Dr. Panos Papaspyridakos holds a DDS and a PhD from the National and Kapodistrian University of Athens, Greece. He received a certificate of specialty in prosthodontics as well as an MS degree in prosthodontics with honorary distinction from Columbia University College of Dental Medicine, and a certificate of fellowship in implant dentistry from Harvard University School of Dental Medicine. He also holds a DDS from the University of Detroit Mercy School of Dentistry. Papaspyridakos has published more than 30 articles in international, peer-reviewed journals, and has authored chapters in two implant-dentistry textbooks. He serves as assistant professor of postgraduate prosthodontics at Tufts University School of Dental Medicine, and is a visiting assistant professor at the University of Rochester. His clinical expertise covers all aspects of implant, esthetic and reconstructive dentistry.

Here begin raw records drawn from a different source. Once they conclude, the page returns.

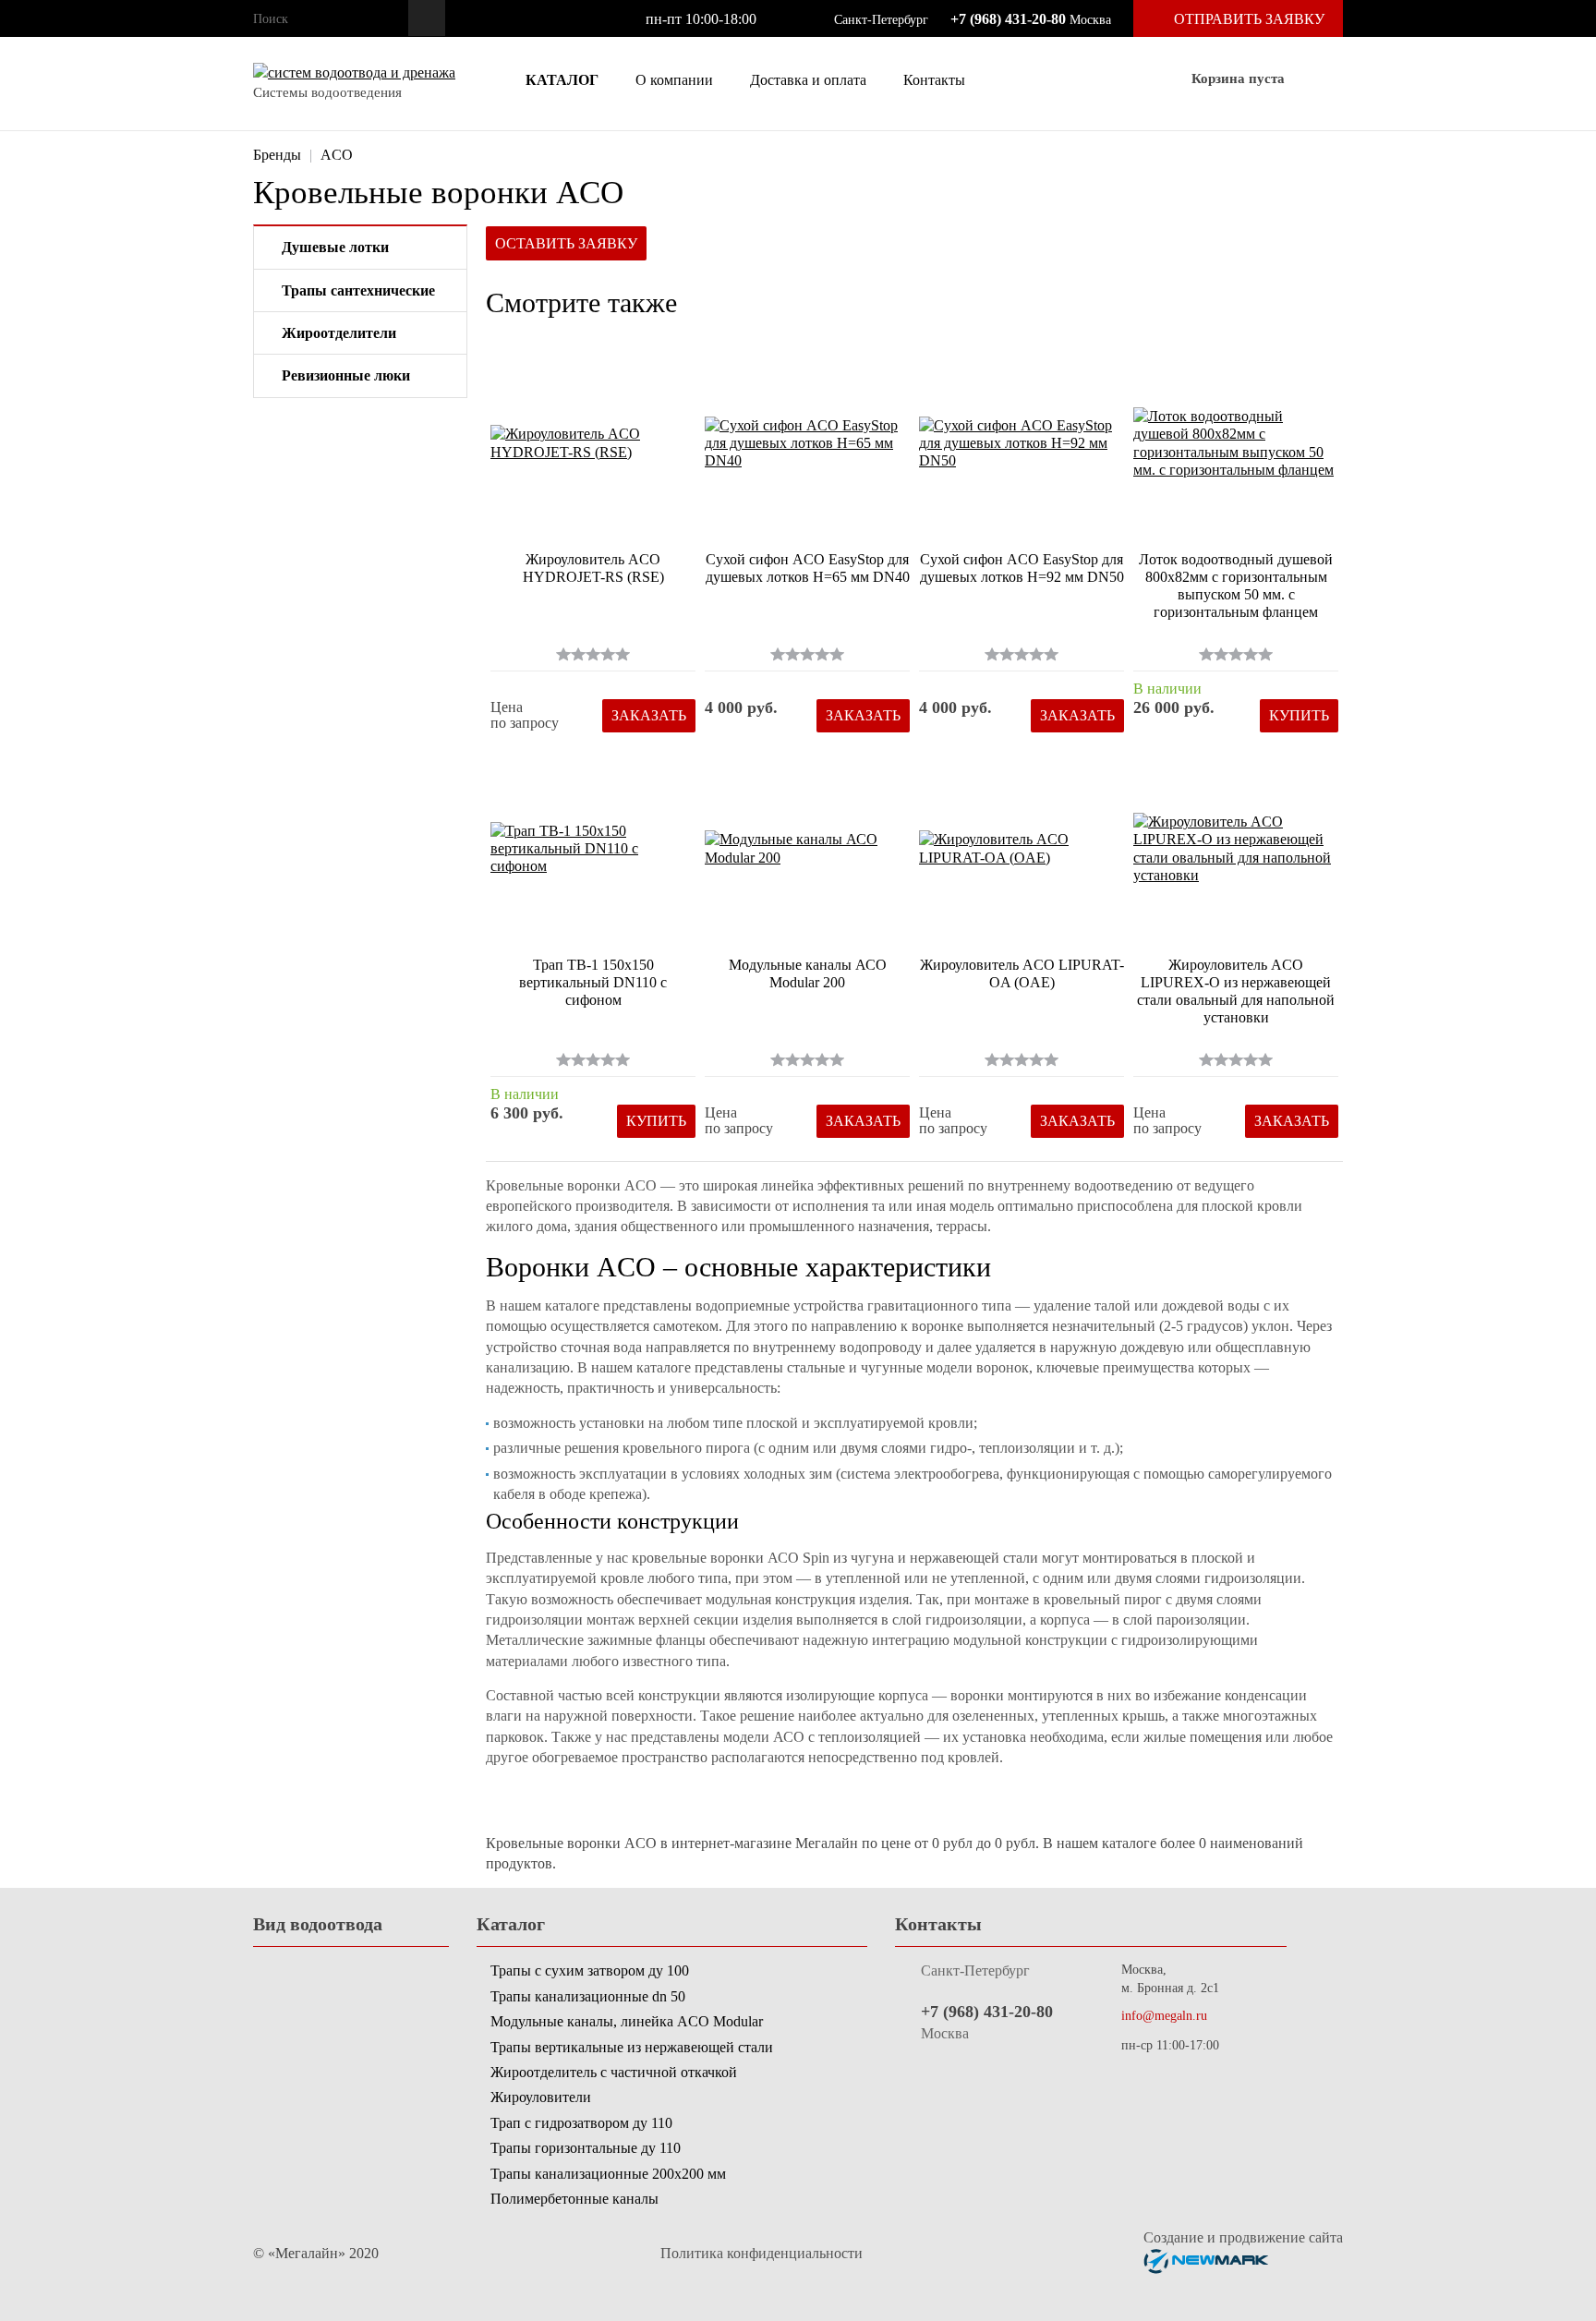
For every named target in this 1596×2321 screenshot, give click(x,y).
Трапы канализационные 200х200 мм (608, 2174)
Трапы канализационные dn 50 (587, 1996)
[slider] (593, 654)
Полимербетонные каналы (574, 2198)
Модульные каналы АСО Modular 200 (808, 973)
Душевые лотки (335, 247)
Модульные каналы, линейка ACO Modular (626, 2021)
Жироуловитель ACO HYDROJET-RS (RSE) (593, 568)
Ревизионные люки (346, 375)
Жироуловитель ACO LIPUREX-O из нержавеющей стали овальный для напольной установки (1236, 991)
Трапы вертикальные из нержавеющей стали (631, 2047)
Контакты (934, 80)
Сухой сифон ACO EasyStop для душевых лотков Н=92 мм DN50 (1022, 568)
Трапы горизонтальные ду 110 (585, 2148)
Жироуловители (540, 2097)
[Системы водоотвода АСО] (354, 72)
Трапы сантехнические (358, 290)
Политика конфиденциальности (761, 2253)
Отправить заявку (1249, 19)
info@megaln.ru (1164, 2016)
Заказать (648, 715)
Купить (1299, 715)
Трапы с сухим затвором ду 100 (589, 1970)
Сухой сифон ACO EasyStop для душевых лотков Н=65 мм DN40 (808, 568)
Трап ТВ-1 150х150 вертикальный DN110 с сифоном (593, 982)
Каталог (560, 80)
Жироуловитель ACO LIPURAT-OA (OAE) (1022, 973)
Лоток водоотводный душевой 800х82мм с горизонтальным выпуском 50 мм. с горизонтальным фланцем (1236, 586)
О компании (674, 80)
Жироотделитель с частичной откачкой (613, 2072)
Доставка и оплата (808, 80)
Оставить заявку (566, 243)
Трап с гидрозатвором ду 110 (581, 2123)
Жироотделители (339, 333)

Dr. Michael A. Vizirakis obtained his DDS from the University of Detroit Mercy in 2005. After practicing general dentistry for four years, he returned to the University of Detroit Mercy to obtain his certificate of specialty in periodontics and MS degree in 2012. He is a diplomate of the American Board of Periodontology and a fellow of the Royal College of Dentists of Canada. He currently maintains a full-time, private specialty practice in Sarnia, Ontario, Canada.